3-Le dispositif formel : une rhétorique à part entière sur internet

Les deux précédents développements montrent que le discours sur internet est supporté par un dispositif singulier, constitué de cadres formels s’appuyant sur des matériaux divers qui allient la tradition du texte et de l’écrit à la nouveauté du multimédia. Cette alliance inédite implique de repenser les figures classiques du discours et d’envisager quel rôle la rhétorique et les techniques de l’argumentation peuvent y jouer. Cette question est sous-jacente à toute notre analyse de corpus, mais nous souhaitons nous arrêter, dans ce paragraphe, sur deux points précis : la place de l’argumentation dans les pages d’accueil et la façon dont l’arborescence des sites étudiés sont les indices d’une rhétorisation du dispositif supporté par internet.

Nous avons évoqué les notions de rhétorique et d’argumentation dans les subdivisions précédentes. Nous y revenons à présent afin de fixer leur sens dans le cadre spécifique de notre étude. D’Aristote jusqu’à la fin du XIXème siècle, l’argumentation se divise en trois grandes catégories de discipline selon Christian Plantin : « l’argumentation est liée à la logique, ‘ art de penser correctement ’ (souligné par l’auteur), à la rhétorique, ‘ art de bien parler ’ et à la dialectique ‘art de bien dialoguer’ 82   ». La rhétorique serait donc une partie de l’argumentation ; Christian Plantin utilise le terme de « argumentation rhétorique » et en propose une définition illustrant la nature « rhétorique » d’un site ou d’une page internet :

« C’est une rhétorique référentielle, c’est-à-dire qu’elle inclut une théorie des indices, pose le problème des objets, des faits, de l’évidence, même si leur représentation langagière adéquate ne peut se saisir que dans le conflit et la négociation des représentations ; elle est probatoire, c'est-à-dire qu’elle vise à apporter sinon la preuve, du moins une meilleure preuve ; elle est polyphonique […]. Dans l’ensemble technique que constitue la rhétorique, la théorie de l’argumentation correspond à l’invention” 83 , ses concepts essentiels sont les topoï, qui se matérialisent dans des éléments concrets ou enthymèmes, faits discursifs complexes de logique, de style et d’affects 84 »

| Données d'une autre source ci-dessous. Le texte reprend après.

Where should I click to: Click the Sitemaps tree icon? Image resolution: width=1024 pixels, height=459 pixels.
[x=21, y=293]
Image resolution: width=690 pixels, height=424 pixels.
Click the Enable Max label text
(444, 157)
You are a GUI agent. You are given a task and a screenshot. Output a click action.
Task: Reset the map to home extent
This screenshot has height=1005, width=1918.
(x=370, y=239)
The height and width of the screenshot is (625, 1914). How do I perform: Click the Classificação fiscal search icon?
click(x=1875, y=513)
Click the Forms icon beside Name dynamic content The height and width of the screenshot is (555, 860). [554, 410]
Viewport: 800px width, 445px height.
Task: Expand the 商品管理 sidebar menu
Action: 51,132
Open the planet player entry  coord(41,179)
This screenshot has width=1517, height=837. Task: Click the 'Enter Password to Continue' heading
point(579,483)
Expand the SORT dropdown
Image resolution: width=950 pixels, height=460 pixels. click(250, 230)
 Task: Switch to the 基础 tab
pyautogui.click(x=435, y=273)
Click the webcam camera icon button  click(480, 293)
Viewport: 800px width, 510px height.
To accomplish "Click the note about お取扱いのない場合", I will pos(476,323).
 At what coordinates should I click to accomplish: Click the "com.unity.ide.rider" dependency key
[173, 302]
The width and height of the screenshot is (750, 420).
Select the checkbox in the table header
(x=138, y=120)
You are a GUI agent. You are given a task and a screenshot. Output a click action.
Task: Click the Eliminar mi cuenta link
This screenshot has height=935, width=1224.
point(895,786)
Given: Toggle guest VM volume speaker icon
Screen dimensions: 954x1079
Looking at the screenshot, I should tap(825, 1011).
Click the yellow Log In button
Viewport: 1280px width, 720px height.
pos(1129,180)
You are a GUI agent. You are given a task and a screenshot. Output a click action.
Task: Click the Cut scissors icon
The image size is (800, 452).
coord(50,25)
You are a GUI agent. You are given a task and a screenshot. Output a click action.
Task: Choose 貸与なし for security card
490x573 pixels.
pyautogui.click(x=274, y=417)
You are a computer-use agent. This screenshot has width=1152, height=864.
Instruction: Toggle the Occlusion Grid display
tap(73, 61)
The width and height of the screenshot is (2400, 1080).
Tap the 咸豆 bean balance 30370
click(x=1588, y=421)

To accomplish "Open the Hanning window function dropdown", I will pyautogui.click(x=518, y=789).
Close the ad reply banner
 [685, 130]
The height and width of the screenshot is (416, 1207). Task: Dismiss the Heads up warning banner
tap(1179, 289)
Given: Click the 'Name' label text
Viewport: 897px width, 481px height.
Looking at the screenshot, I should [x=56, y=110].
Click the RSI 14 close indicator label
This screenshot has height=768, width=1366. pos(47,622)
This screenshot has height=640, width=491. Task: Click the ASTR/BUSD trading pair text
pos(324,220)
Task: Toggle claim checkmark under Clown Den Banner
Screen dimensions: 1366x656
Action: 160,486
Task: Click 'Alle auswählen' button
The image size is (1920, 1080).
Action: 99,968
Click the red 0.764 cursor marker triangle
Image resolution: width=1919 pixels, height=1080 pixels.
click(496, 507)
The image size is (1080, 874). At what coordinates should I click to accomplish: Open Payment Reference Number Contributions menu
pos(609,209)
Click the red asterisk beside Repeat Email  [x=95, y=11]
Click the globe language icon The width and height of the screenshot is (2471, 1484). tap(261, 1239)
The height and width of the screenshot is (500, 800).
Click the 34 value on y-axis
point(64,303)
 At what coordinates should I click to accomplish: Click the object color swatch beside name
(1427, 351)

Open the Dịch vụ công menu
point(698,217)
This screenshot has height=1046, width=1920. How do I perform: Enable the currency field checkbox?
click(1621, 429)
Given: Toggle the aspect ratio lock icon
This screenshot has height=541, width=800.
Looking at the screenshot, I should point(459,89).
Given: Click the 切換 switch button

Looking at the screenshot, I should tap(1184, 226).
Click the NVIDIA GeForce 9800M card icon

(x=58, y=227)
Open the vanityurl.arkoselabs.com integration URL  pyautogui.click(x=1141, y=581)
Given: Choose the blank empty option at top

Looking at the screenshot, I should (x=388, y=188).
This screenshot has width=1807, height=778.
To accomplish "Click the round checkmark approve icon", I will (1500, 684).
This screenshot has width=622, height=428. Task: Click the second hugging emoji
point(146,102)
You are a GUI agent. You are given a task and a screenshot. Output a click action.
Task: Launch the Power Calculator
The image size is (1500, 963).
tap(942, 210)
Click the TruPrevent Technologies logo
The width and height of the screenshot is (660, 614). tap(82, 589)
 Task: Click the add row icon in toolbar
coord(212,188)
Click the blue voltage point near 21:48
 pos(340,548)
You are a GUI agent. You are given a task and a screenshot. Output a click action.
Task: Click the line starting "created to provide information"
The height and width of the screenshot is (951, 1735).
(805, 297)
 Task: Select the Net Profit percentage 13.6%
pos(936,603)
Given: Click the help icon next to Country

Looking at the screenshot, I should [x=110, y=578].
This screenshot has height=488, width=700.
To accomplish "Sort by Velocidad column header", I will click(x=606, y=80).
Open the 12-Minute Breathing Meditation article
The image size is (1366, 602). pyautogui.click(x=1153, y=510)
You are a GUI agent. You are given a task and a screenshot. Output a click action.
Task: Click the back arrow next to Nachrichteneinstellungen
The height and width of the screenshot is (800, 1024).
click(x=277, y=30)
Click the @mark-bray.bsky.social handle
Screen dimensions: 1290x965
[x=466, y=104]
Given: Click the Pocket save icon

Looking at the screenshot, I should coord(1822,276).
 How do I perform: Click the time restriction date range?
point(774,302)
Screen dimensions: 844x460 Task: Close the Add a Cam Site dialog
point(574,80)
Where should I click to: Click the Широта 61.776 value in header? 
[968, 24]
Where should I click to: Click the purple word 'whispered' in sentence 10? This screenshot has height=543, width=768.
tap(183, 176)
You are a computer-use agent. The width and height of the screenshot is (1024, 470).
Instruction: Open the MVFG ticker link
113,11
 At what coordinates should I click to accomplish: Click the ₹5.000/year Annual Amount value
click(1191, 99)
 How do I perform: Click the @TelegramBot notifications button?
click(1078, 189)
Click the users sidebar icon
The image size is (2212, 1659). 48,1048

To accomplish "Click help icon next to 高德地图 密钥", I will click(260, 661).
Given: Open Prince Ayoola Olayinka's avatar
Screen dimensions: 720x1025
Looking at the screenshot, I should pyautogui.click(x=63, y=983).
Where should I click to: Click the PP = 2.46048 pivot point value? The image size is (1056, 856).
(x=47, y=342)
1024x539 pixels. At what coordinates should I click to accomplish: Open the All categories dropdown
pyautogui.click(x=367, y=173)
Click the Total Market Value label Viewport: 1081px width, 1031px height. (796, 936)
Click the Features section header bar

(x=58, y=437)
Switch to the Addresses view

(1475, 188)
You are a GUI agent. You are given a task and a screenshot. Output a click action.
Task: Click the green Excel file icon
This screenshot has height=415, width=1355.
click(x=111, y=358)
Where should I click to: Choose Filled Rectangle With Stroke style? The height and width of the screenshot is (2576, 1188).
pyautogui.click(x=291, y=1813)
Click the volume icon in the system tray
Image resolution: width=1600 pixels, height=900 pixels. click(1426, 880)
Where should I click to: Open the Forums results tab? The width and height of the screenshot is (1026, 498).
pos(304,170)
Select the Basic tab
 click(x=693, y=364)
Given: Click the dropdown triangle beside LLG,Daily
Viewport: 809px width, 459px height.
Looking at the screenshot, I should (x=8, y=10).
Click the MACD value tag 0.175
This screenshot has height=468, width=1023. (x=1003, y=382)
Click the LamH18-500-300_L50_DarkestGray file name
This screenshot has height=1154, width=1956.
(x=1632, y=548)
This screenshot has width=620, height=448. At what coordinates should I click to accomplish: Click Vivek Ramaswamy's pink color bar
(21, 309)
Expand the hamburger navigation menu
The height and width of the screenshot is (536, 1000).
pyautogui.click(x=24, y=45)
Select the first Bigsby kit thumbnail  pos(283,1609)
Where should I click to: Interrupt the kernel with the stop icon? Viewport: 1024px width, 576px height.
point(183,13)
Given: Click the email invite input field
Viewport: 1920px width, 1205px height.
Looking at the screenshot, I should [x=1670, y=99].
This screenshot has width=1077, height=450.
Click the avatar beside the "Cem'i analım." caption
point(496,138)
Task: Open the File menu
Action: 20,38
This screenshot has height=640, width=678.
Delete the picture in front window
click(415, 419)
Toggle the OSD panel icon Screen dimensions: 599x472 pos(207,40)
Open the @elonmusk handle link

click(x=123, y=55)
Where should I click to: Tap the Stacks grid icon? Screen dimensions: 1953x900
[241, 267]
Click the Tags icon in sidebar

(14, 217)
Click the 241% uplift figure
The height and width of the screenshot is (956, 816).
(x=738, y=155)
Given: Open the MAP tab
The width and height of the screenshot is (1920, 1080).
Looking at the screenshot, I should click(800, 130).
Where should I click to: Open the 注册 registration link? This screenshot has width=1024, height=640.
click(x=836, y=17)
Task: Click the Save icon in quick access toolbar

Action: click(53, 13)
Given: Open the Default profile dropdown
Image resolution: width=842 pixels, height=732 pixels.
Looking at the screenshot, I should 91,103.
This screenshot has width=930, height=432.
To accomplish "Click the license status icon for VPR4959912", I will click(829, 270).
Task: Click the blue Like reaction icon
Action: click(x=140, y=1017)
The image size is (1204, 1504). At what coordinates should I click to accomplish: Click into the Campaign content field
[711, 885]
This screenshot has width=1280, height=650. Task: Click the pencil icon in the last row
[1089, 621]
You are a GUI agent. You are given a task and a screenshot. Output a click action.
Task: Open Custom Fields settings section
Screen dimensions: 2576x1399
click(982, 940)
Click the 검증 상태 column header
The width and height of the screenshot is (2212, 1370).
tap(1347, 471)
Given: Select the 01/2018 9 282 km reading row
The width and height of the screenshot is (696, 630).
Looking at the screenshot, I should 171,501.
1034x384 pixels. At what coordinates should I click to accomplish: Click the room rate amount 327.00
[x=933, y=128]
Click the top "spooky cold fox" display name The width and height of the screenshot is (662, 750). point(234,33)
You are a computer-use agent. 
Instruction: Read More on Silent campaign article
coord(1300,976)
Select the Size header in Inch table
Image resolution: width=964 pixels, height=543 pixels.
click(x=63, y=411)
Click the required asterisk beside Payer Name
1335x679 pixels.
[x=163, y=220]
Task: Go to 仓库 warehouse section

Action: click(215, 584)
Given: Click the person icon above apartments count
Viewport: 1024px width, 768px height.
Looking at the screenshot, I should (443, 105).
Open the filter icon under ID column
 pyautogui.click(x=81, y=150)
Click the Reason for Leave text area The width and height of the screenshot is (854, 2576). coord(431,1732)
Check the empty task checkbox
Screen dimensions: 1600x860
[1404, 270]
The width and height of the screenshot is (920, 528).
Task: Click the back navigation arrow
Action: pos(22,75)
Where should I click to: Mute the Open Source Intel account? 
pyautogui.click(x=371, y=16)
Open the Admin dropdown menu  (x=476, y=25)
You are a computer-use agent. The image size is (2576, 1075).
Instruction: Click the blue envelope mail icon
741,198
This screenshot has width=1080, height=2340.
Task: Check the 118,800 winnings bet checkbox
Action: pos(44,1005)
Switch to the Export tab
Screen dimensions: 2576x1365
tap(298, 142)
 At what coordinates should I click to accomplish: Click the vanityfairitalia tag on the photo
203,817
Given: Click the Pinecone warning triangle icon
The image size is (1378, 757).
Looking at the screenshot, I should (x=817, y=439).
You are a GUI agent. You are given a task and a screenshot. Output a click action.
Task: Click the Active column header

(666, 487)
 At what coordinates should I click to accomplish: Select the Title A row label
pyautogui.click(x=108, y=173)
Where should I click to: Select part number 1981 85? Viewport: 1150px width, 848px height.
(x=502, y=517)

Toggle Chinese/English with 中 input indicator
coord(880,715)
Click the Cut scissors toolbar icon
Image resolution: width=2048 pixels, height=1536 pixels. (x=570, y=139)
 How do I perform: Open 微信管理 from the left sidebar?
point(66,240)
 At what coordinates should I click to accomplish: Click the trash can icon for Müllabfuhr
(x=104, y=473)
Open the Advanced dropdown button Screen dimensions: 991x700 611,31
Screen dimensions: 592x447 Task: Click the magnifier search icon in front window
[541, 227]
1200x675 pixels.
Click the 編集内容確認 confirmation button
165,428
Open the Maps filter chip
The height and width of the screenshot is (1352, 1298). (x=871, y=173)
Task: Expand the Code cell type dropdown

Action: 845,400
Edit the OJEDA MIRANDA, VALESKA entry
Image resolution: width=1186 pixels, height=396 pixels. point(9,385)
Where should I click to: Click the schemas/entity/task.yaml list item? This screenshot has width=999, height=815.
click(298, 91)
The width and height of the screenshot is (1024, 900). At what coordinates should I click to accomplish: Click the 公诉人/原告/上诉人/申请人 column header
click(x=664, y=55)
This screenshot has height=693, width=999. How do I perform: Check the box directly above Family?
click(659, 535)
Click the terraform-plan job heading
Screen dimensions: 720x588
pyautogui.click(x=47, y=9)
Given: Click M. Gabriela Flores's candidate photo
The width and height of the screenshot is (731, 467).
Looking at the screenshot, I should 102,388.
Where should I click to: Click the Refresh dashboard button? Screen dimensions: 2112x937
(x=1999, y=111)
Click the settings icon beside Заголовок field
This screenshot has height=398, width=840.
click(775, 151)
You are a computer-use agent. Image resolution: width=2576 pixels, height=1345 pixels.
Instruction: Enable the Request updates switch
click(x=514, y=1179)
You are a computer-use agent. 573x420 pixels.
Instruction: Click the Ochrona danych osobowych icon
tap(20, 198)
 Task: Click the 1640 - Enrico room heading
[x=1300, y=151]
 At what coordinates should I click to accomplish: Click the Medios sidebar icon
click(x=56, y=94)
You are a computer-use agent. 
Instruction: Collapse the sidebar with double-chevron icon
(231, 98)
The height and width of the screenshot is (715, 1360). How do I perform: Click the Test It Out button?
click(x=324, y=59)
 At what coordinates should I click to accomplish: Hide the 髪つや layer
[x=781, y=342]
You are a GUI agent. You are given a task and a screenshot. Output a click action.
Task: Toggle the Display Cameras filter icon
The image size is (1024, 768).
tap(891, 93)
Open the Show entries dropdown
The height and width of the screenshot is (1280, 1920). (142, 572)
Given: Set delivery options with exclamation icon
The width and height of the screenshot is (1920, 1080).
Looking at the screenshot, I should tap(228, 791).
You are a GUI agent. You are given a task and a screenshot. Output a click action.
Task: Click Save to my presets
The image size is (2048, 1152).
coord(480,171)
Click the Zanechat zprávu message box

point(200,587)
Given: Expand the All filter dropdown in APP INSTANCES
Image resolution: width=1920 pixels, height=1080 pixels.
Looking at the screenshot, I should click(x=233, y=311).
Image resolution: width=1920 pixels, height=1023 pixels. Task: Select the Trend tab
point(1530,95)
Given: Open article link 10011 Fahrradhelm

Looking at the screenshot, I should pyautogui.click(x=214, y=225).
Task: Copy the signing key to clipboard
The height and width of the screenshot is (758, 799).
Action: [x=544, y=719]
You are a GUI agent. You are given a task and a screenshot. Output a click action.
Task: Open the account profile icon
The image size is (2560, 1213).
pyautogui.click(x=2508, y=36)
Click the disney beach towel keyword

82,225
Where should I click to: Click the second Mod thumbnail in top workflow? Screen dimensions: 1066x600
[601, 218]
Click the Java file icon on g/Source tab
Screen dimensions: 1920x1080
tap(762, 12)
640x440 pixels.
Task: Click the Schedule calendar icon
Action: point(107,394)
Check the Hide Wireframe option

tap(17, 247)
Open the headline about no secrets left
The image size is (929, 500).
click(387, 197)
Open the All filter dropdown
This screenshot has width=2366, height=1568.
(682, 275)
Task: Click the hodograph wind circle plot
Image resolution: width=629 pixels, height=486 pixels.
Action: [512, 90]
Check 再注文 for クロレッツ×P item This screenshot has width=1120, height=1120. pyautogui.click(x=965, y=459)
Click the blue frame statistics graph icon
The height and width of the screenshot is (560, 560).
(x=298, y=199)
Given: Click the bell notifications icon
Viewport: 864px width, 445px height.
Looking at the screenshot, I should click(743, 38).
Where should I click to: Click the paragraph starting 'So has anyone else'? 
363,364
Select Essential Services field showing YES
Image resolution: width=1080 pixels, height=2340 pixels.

Considéré comme l’un des pères fondateurs du genre, Aristote est le premier à donner de la rhétorique une « image » positive. Nous reprenons ici trois interprétations de la rhétorique, citées par Michel Meyer dans La rhétorique 85 , qui nous semblent révélatrices des tensions à l’œuvre dans sa définition : « 1) La rhétorique est une manipulation de l’auditoire (Platon), 2) la rhétorique est l’art de bien parler (ars bene dicendi de Quintilien), 3) la rhétorique est l’exposé d’arguments ou de discours qui doivent et qui visent à persuader (Aristote). » Dans les trois cas, le langage (écrit ou parlé) est au centre de la rhétorique, mais chacun l’oriente vers des pôles différents : pour Platon le pathos (s’adressant à la sensibilité de l’auditoire, l’orateur provoque chez celui-ci des émotions), pour Quintilien l’ethos (la dimension de l’orateur, l’éloquence) et pour Aristote le logos (raisonnement et mode de construction de l’argumentation).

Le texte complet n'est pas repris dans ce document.